··· Dataset records ···

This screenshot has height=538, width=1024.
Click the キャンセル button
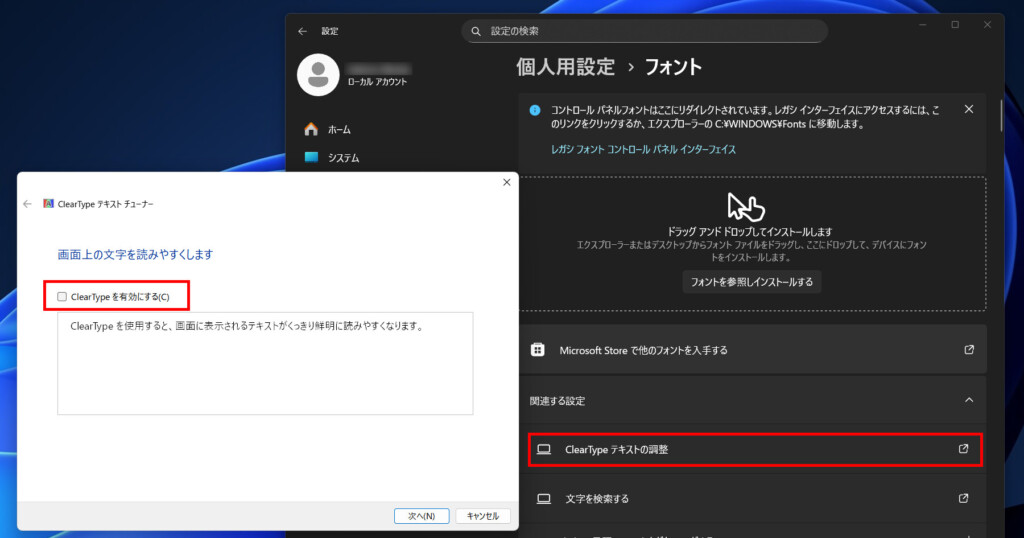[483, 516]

···
··· Dataset records ···

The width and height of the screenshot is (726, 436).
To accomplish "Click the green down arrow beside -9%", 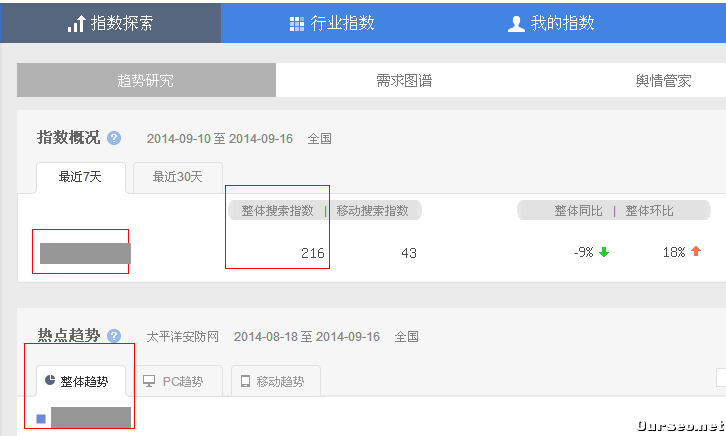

···

Work task: What lines of the data include the word "height"? Copy each of them.

Task response:
This screenshot has height=538, width=1024.
The width and height of the screenshot is (726, 436).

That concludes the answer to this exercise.